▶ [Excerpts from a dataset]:
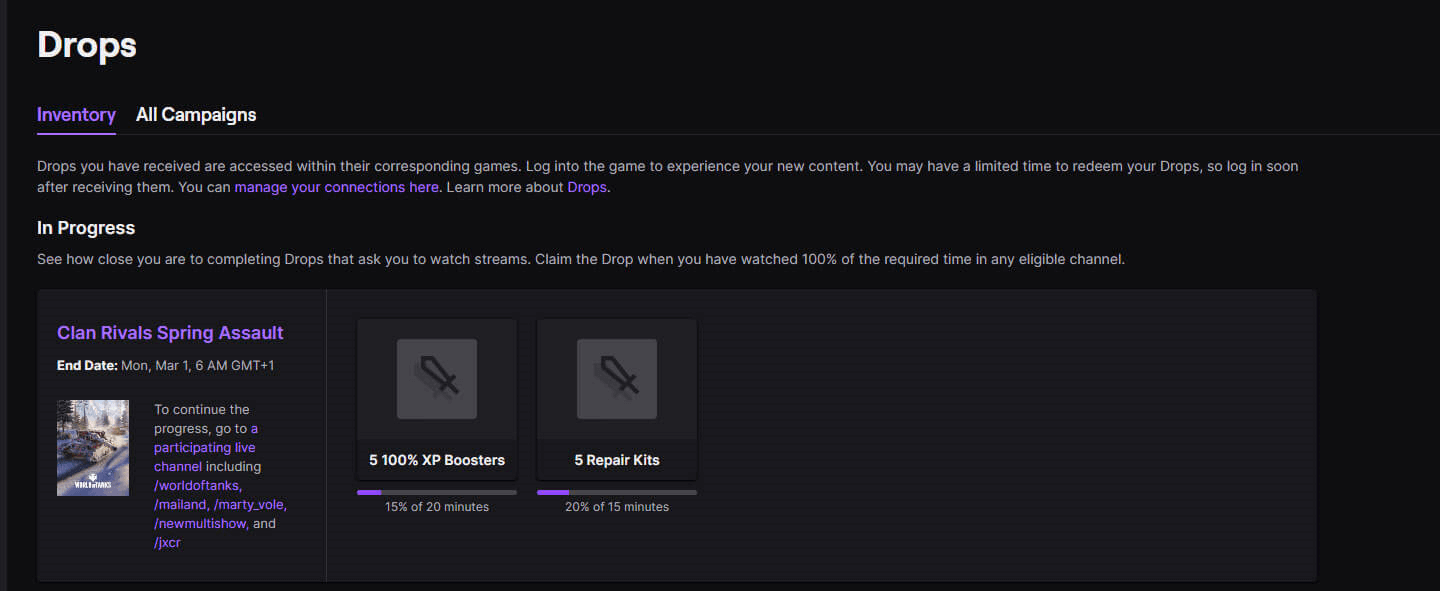
Task: Visit the /mailand channel link
Action: tap(180, 504)
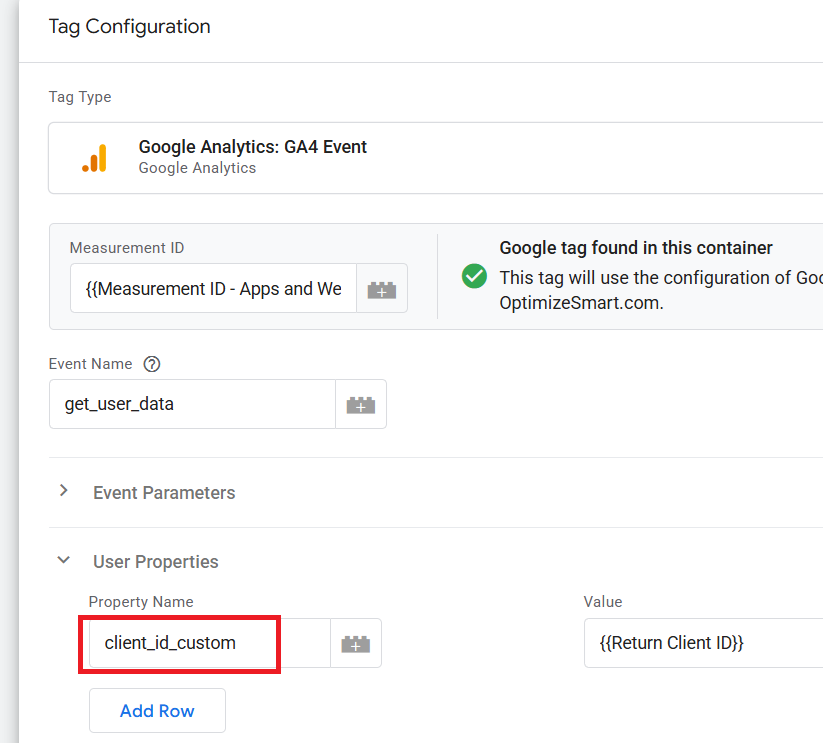Click the Google Analytics bar chart icon

tap(94, 158)
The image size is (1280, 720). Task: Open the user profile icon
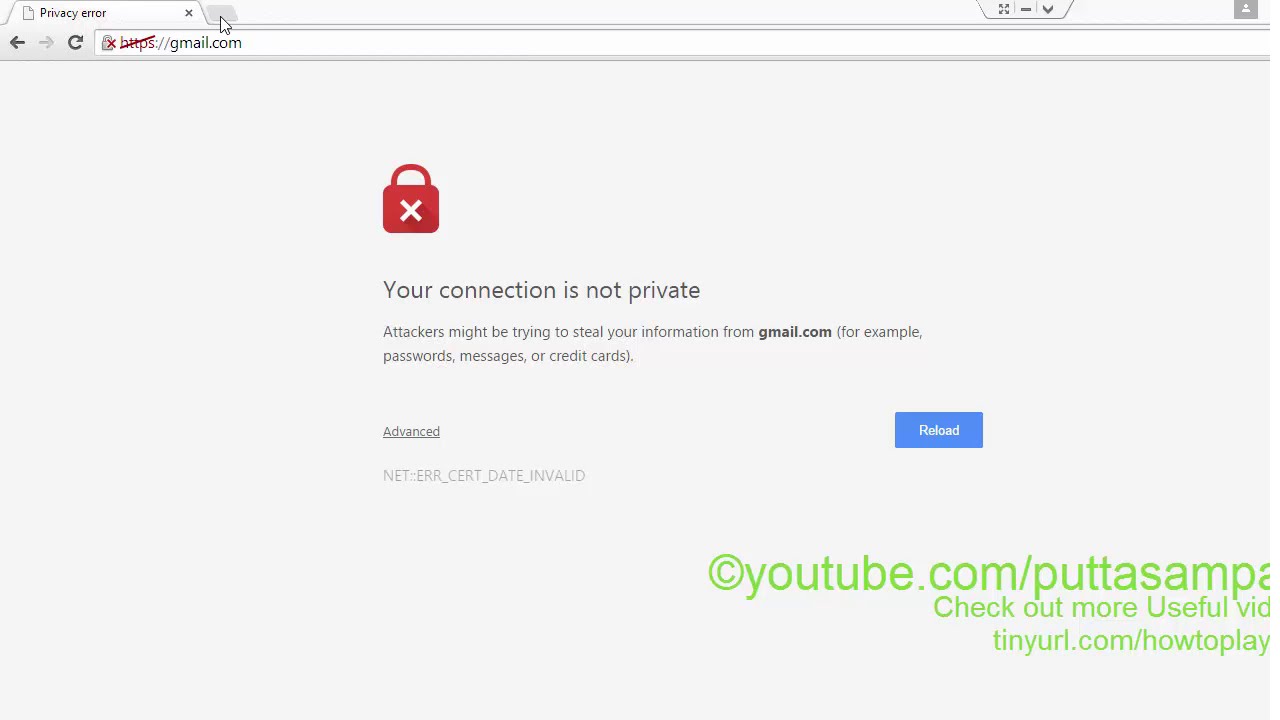1245,9
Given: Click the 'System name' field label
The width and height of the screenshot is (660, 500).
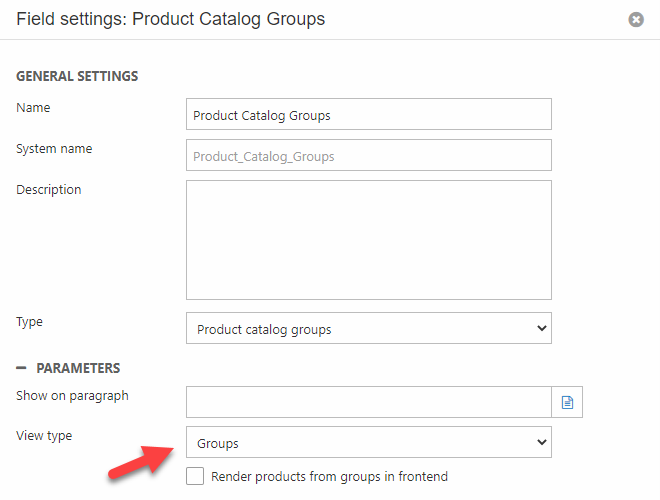Looking at the screenshot, I should (54, 149).
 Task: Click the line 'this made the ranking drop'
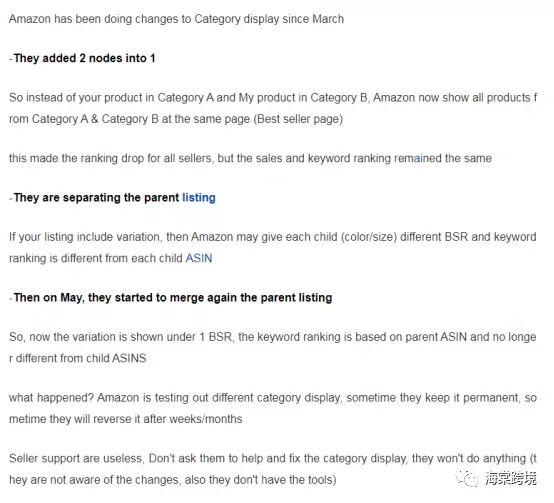pyautogui.click(x=250, y=158)
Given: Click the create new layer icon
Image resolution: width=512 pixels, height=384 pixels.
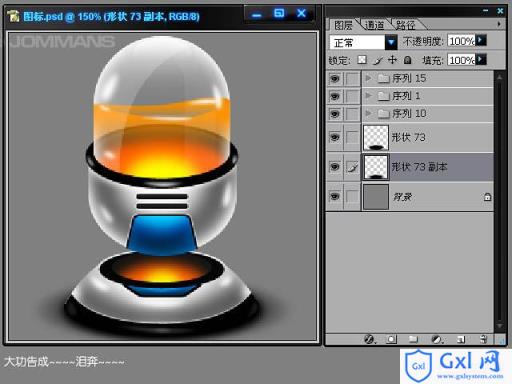Looking at the screenshot, I should [461, 339].
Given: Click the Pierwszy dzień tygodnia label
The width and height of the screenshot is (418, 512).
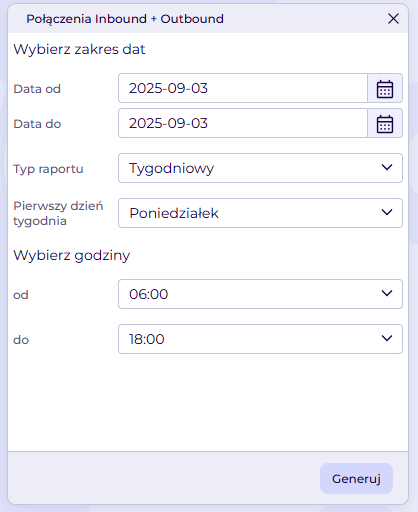Looking at the screenshot, I should (58, 213).
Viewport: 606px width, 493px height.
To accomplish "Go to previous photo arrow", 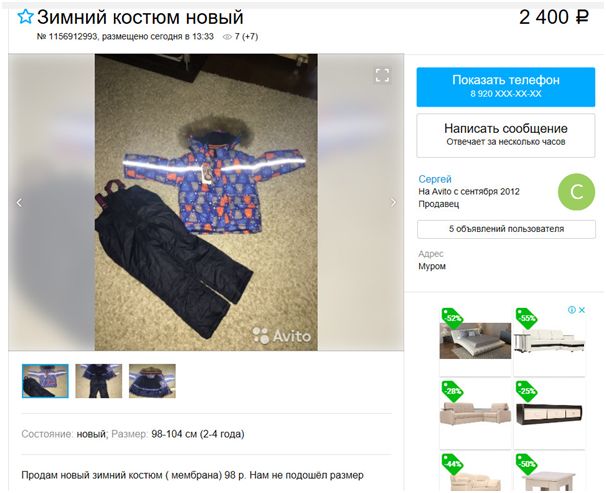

▶ [Problem requirements]:
Transcribe, without alteration, each line from the one with "The image size" through the last line of the data; no pictures belong in the copy.

▶ [Response to this task]:
The image size is (1280, 720). Task: Open the user profile icon
1245,9
Given: Click the 'System name' field label
The width and height of the screenshot is (660, 500).
Looking at the screenshot, I should (54, 149).
 Task: Click the line 'this made the ranking drop'
pyautogui.click(x=250, y=158)
Given: Click the create new layer icon
Image resolution: width=512 pixels, height=384 pixels.
Looking at the screenshot, I should [461, 339].
Given: Click the Pierwszy dzień tygodnia label
The width and height of the screenshot is (418, 512).
Looking at the screenshot, I should (58, 213).
Viewport: 606px width, 493px height.
To accomplish "Go to previous photo arrow", 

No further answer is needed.